OPINION: How Courts Could Free Even More People From Unions In The Year Ahead
Here’s a good New Year’s resolution for the courts this year: Bring more freedom to more Americans.
Last year, the U.S. Supreme Court delivered a huge victory for free-speech rights when it ruled that governments can’t force their employees to give money to a union in the landmark Janus v. AFSCME case. Because of that decision, some five million government workers in 22 states, who had been forced to give part of every paycheck to a union just to keep their jobs, are now free to choose what political advocacy groups they will and won’t support with their money. The decision also means that government unions can’t count on forced fees to fund their political agenda as they did in the past.
But Janus should be just the beginning of a series of court decisions providing stronger protection for First Amendment rights — and ending special privileges for politically favored groups. This year, the courts can and should do even more to protect Americans from being forced to pay for other people’s politics.
One way governments are still forcing people to pay for political advocacy — in 32 states — is by forcing lawyers to join and pay dues to a bar association to be allowed to practice law. Those bar associations don’t just use that money to make sure lawyers behave ethically. All too often, they use those dues to advocate for certain political positions.

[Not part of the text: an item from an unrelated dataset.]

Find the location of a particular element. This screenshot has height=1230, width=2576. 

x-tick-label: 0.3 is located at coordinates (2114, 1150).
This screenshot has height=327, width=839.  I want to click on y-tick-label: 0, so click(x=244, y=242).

In North Dakota, the state bar association used mandatory dues to advocate against a ballot measure on a child-custody issue. That didn’t please attorney Arnold Fleck, who gave his time and money to support the measure — only to learn that the bar association was using his own money against him.

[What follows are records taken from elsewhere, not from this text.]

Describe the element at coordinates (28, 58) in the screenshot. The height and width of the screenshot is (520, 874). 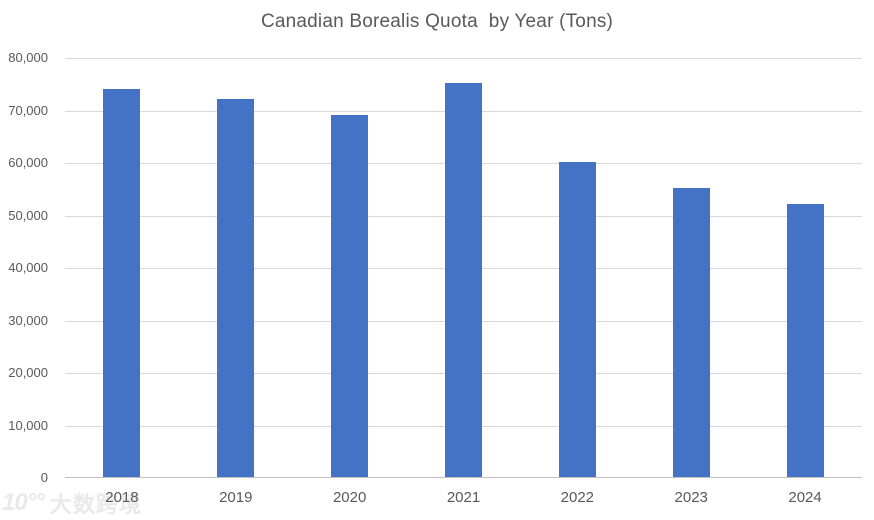
I see `y-tick-label: 80,000` at that location.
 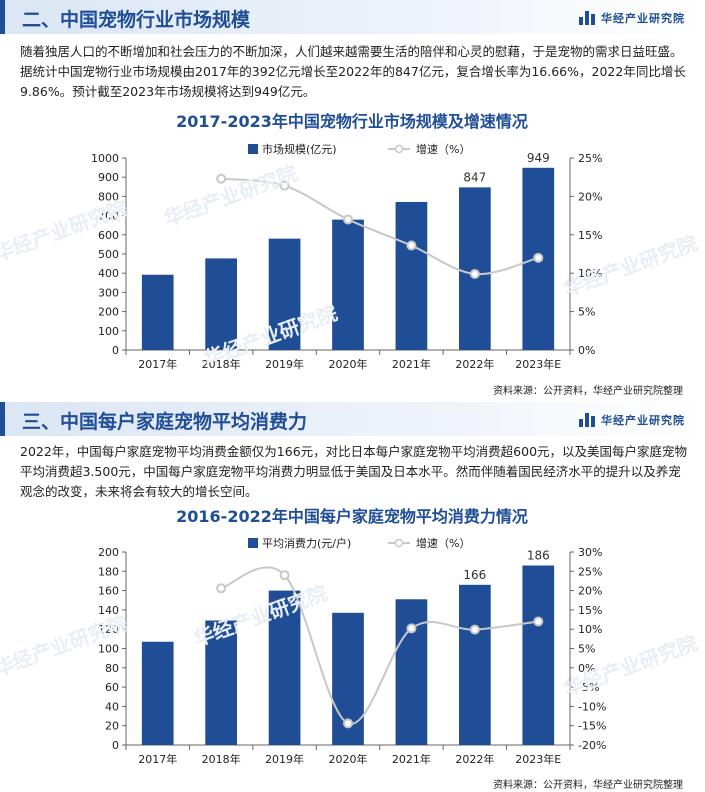 I want to click on x-tick-label: 2018年, so click(x=222, y=364).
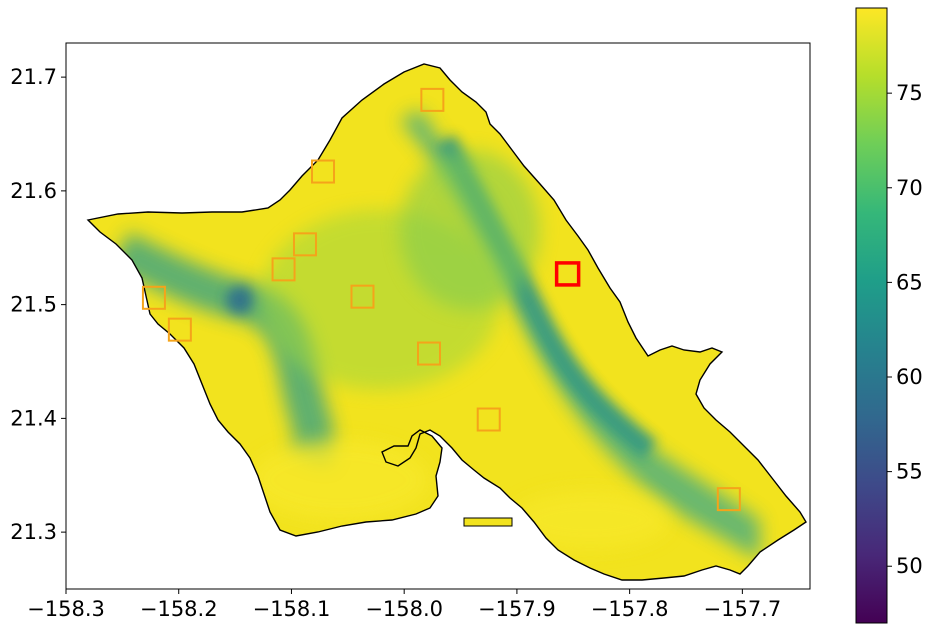  I want to click on colorbar-tick-label: 70, so click(910, 188).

Fleck has filed a lawsuit to challenge North Dakota’s mandatory bar for violating his First Amendment right to choose what political speech he’ll fund with his money and what groups he’ll belong to. A federal appeals court ruled against him in 2017, but last month the Supreme Court directed the lower court to reconsider its decision in light of Janus. That suggests the court might be ready to give attorneys the same protection for their rights that it gave to government workers in Janus.
Fleck isn’t the only attorney standing up for his rights. In Oregon, the state bar used mandatory dues to publish a statement attacking President Trump for supposedly drawing the “base” of his support from a “dangerous movement of racism.” Attorneys Daniel Crowe and Lawrence Peterson didn’t want their dues money to fund that political message — or any political message — and now they’re challenging that state’s mandatory membership and fees.

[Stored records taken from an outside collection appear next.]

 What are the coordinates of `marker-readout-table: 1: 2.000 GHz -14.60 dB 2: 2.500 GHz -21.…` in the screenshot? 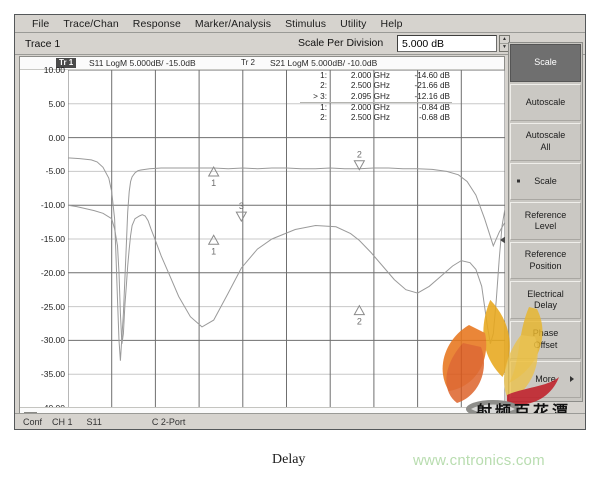 It's located at (376, 97).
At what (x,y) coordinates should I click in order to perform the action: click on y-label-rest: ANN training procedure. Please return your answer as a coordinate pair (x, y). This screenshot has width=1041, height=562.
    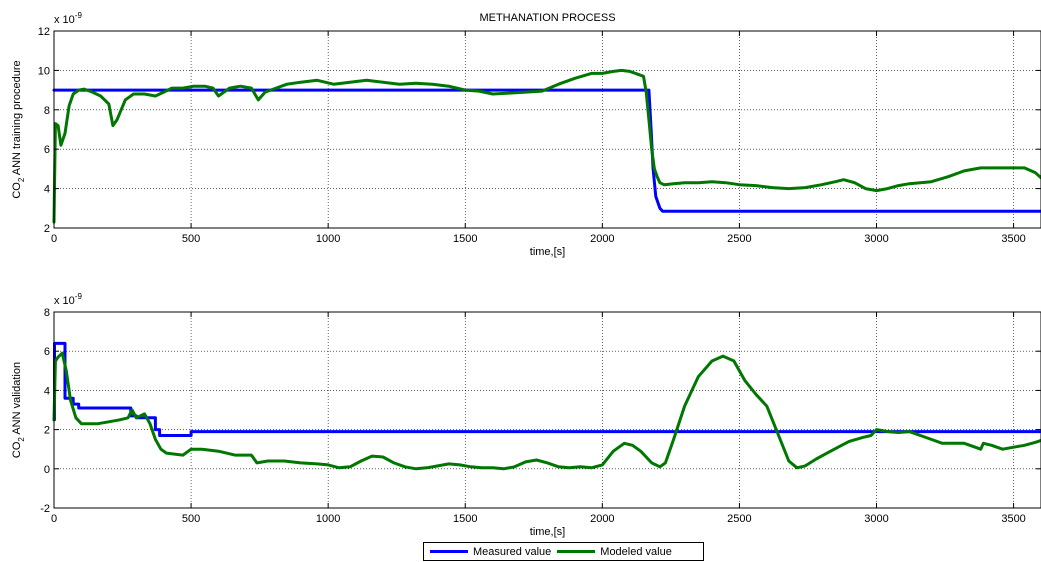
    Looking at the image, I should click on (17, 118).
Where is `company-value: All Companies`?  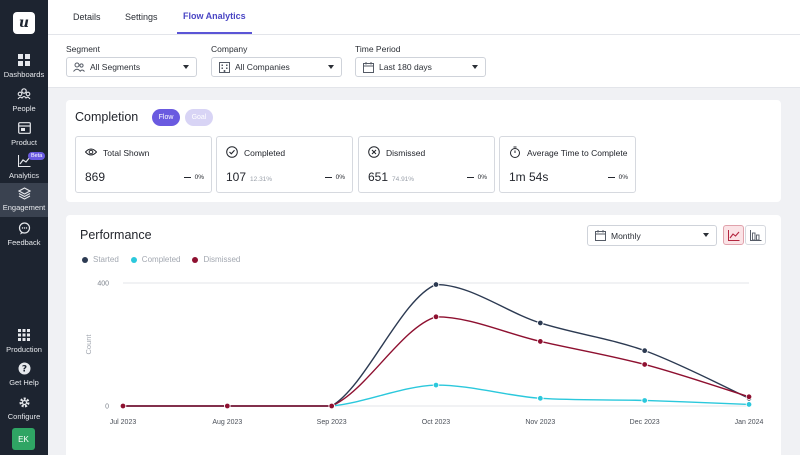 company-value: All Companies is located at coordinates (262, 67).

Meanwhile, others are building on Janus to expand freedom on other fronts. Across the country, workers have filed numerous lawsuits challenging government unions’ power of “exclusive representation” — that is, their authority to bargain on behalf of all workers in a group, regardless of whether they’re union members or want the union to speak for them. These workers argue that appointing an official representative to speak for them violates their right to freedom of association. And in New Jersey, a lawsuit filed this month argues that Janus should protect airline employees who are currently forced to pay union fees under federal law.
After all, the First Amendment isn’t just for the government employees whose rights were upheld in Janus — it’s for everyone. The courts should take the opportunities in front of them to make clear that the government cannot require anyone to join or pay a private advocacy group just to be allowed do a job.
Jacob Huebert is a senior attorney at the Goldwater Institute. He was part of the team that successfully litigated Janus v. AFSCME, and he currently represents attorneys Arnold Fleck, Daniel Crowe, and Lawrence Peterson.
The views and opinions expressed in this commentary are those of the author and do not reflect the official position of The Daily Caller.